--- Start of GIVEN ENTRIES ---
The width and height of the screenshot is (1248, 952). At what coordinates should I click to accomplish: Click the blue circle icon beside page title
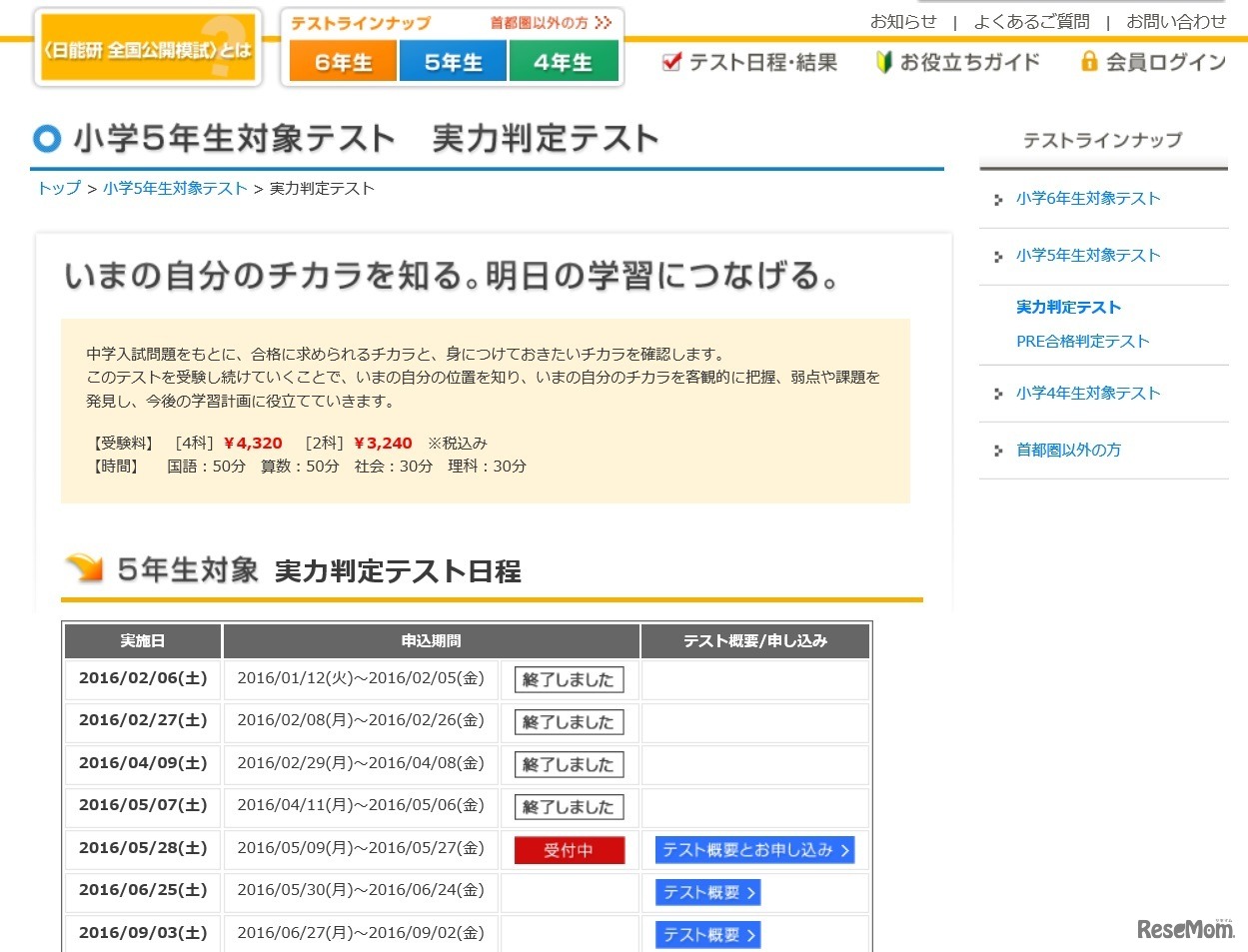point(46,139)
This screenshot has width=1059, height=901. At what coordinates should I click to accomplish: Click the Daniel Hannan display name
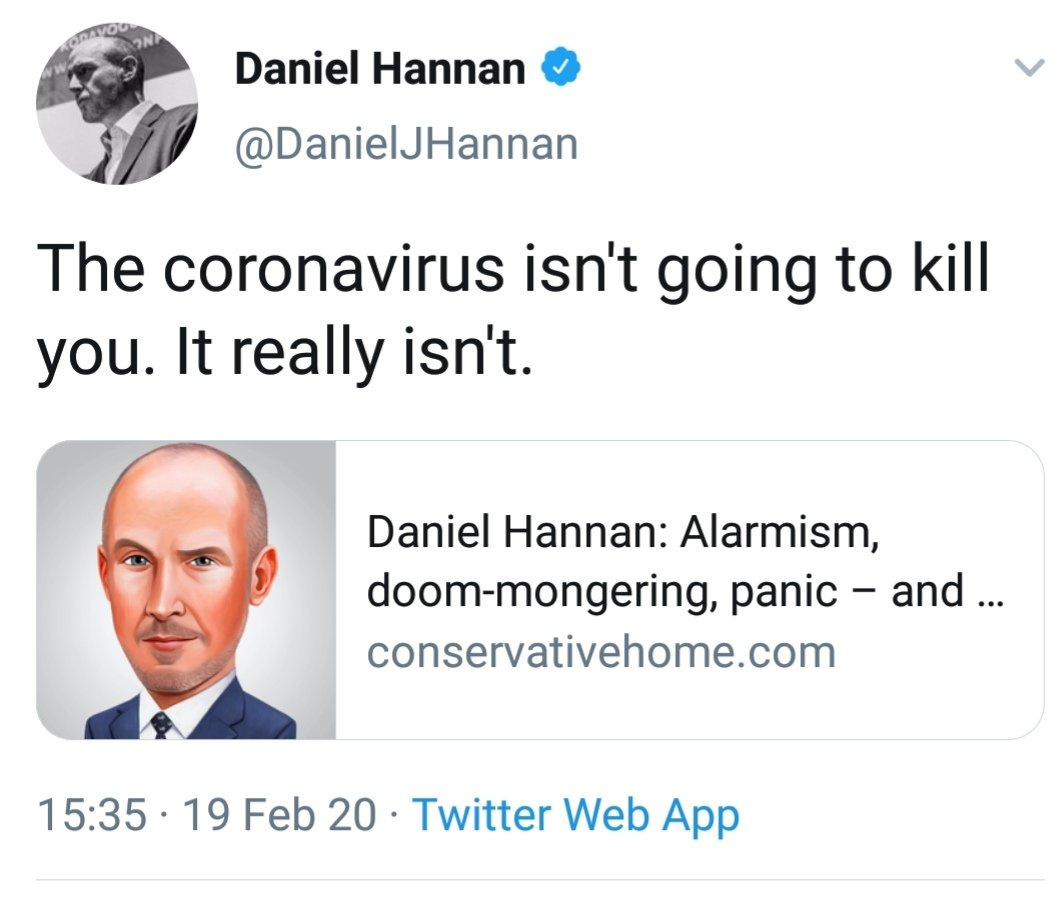pyautogui.click(x=380, y=69)
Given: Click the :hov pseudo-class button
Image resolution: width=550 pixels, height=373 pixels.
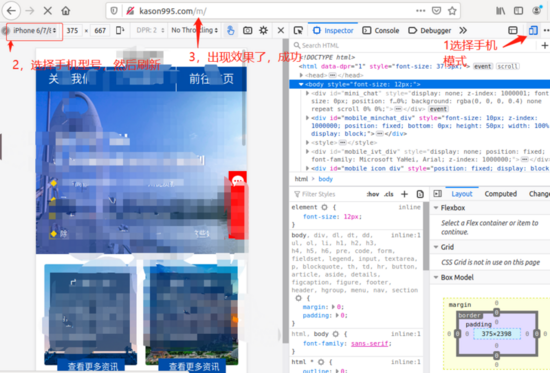Looking at the screenshot, I should pyautogui.click(x=373, y=194).
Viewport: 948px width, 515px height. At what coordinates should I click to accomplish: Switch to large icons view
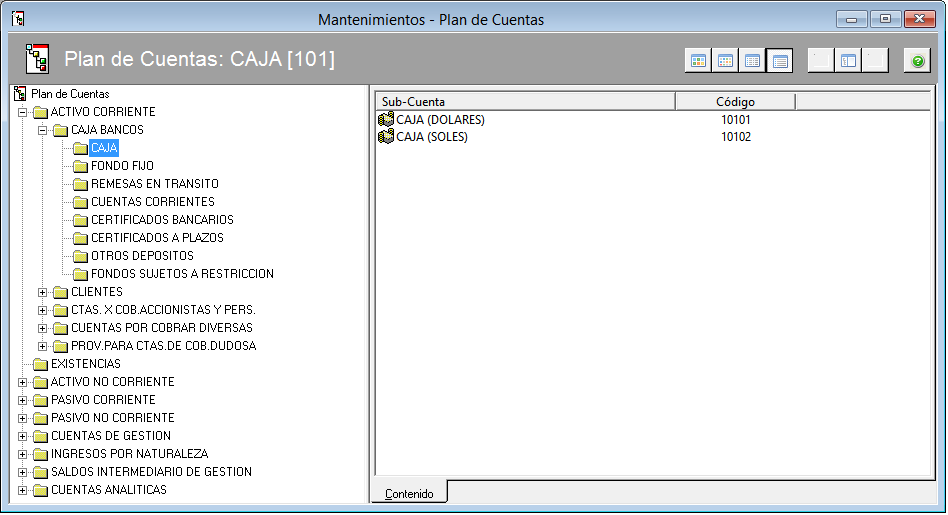coord(698,61)
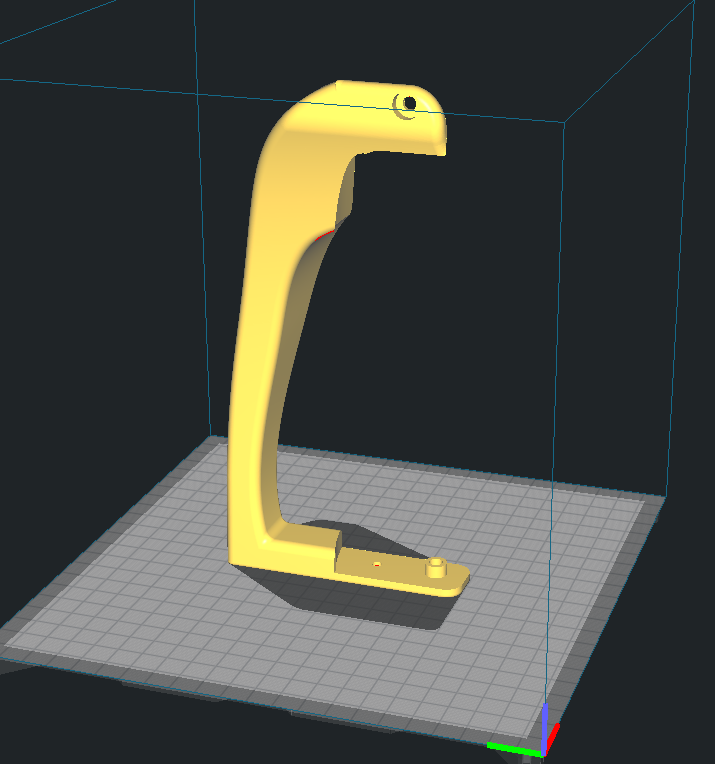Click the blue Z axis indicator
The width and height of the screenshot is (715, 764).
545,727
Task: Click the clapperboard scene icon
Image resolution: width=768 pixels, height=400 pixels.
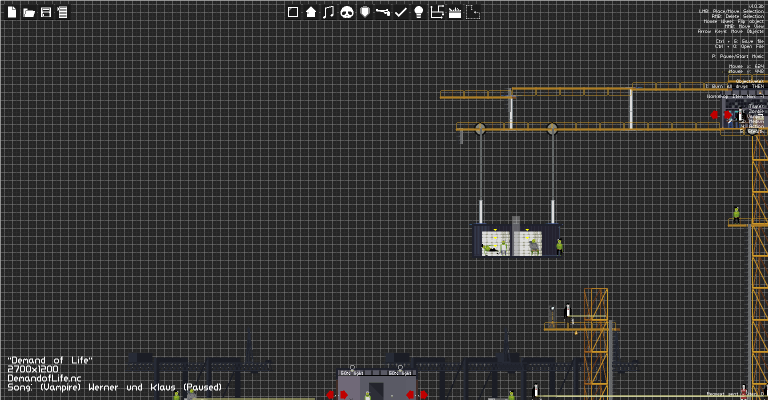Action: pos(455,12)
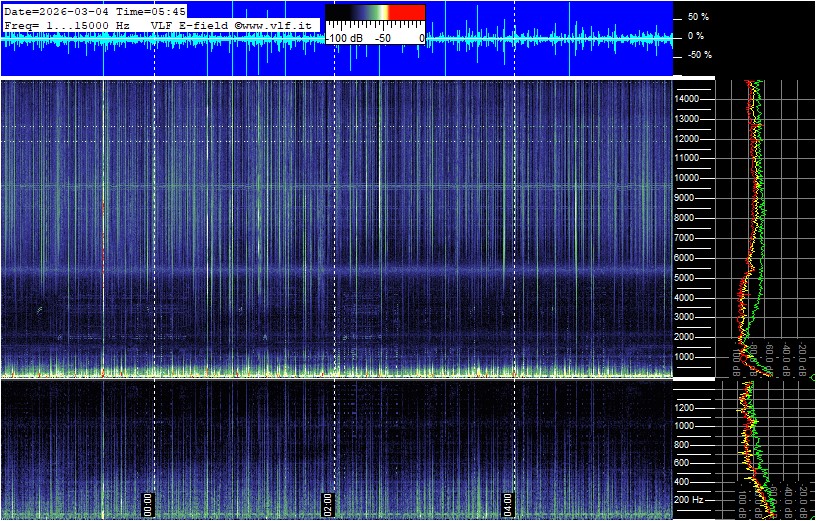
Task: Click the -100 dB color scale label
Action: point(344,37)
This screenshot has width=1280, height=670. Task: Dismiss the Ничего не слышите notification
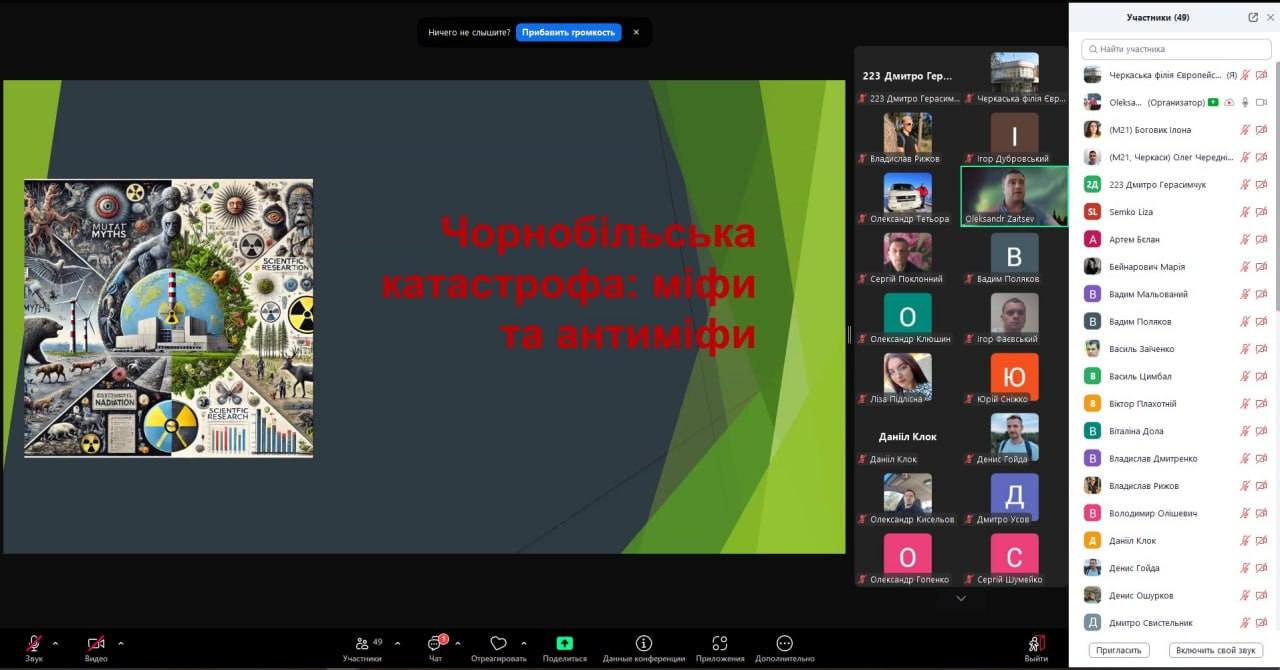(x=636, y=32)
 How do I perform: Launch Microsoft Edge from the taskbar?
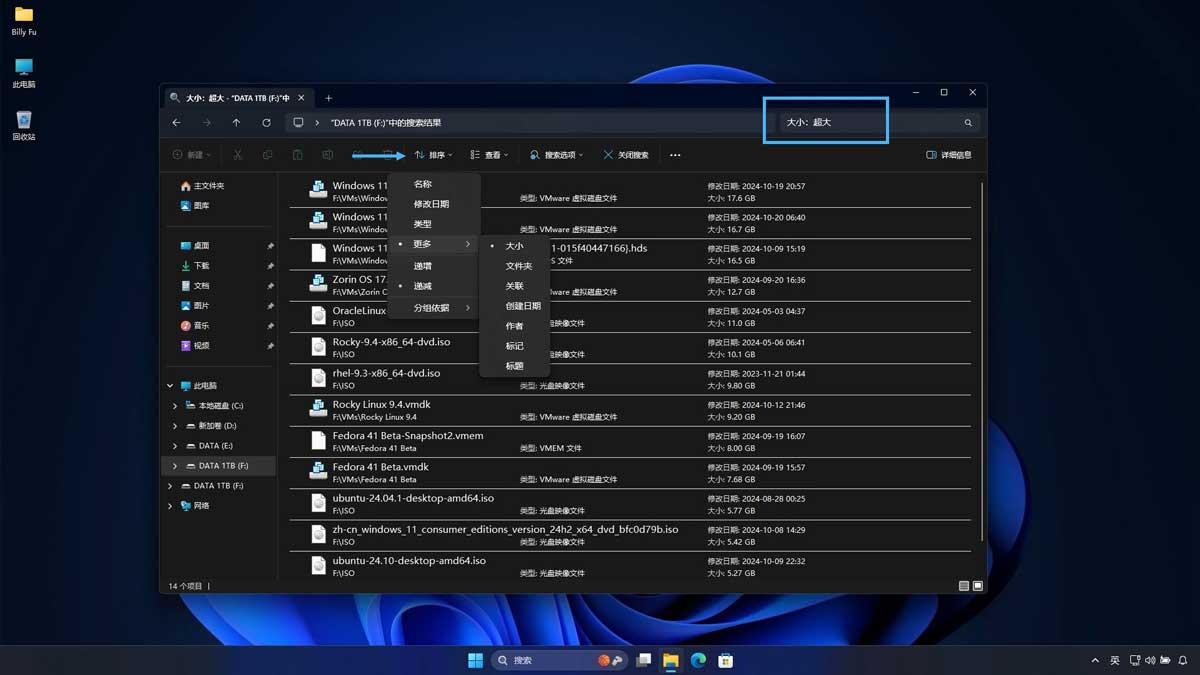click(698, 660)
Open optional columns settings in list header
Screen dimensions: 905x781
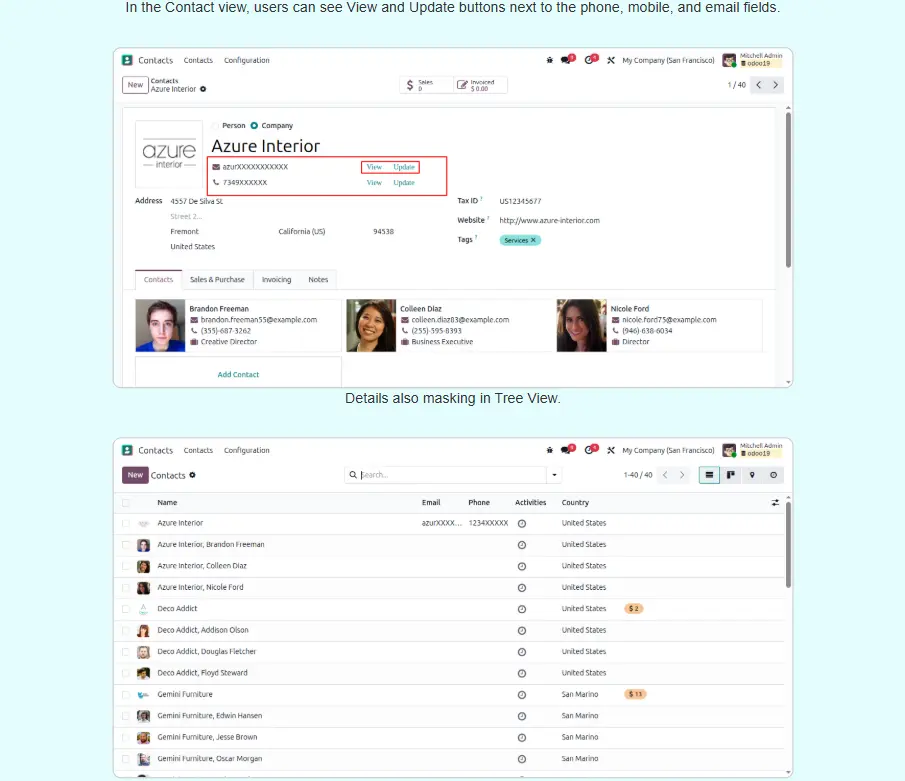tap(775, 503)
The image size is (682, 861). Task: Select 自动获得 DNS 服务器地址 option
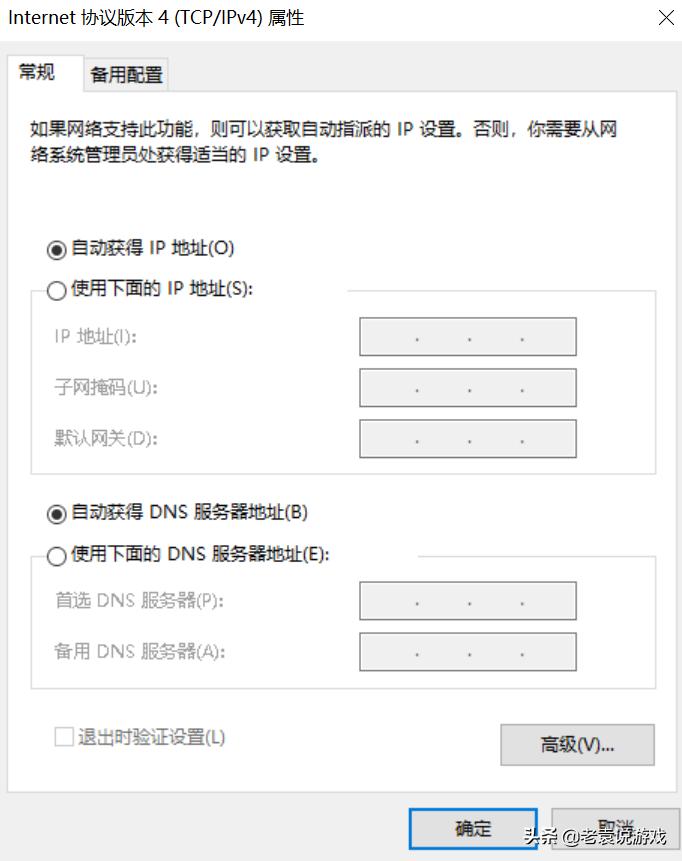(57, 512)
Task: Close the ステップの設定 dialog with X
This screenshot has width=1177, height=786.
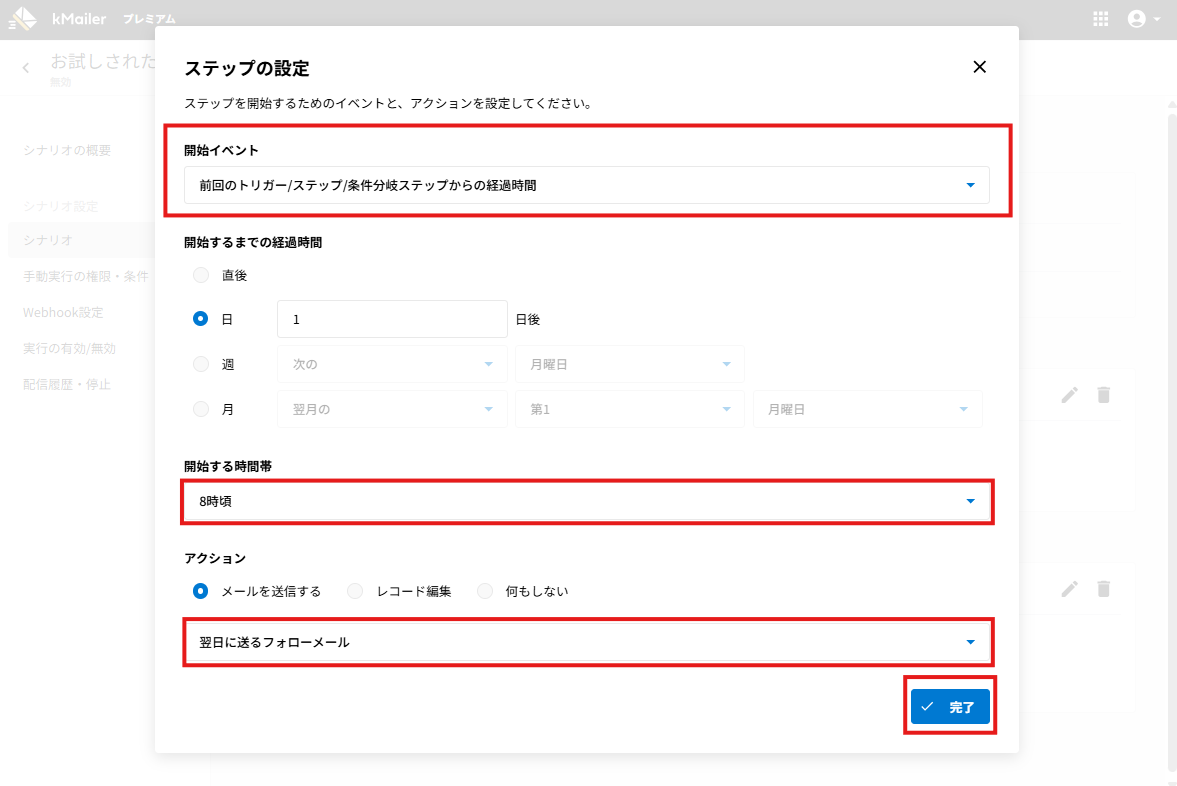Action: 979,67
--- End of GIVEN ENTRIES ---
Could you update all the records above so that "Image resolution" becomes "Screen resolution" wherever it occurs, with everything else unchanged and the pictures left out?

* _OUTPUT_
The width and height of the screenshot is (1248, 952). At what coordinates should I click to accomplish: Click the blue circle icon beside page title
point(46,139)
This screenshot has width=1059, height=901. At what coordinates should I click to accomplish: Click the Daniel Hannan display name
pyautogui.click(x=380, y=69)
Given: Click the :hov pseudo-class button
Screen resolution: width=550 pixels, height=373 pixels.
Looking at the screenshot, I should pyautogui.click(x=373, y=194).
Viewport: 948px width, 515px height. At what coordinates should I click to accomplish: Switch to large icons view
coord(698,61)
Click the blue Z axis indicator
The width and height of the screenshot is (715, 764).
545,727
Task: Click the clapperboard scene icon
Screen resolution: width=768 pixels, height=400 pixels.
Action: pos(455,12)
Task: Click the -100 dB color scale label
Action: point(344,37)
This screenshot has width=1280, height=670. Task: Dismiss the Ничего не слышите notification
(x=636, y=32)
 How do I perform: Launch Microsoft Edge from the taskbar?
click(698, 660)
Open optional columns settings in list header
Screen dimensions: 905x781
tap(775, 503)
The image size is (682, 861). Task: Select 自动获得 DNS 服务器地址 option
(57, 512)
Task: Close the ステップの設定 dialog with X
This screenshot has width=1177, height=786.
Action: 979,67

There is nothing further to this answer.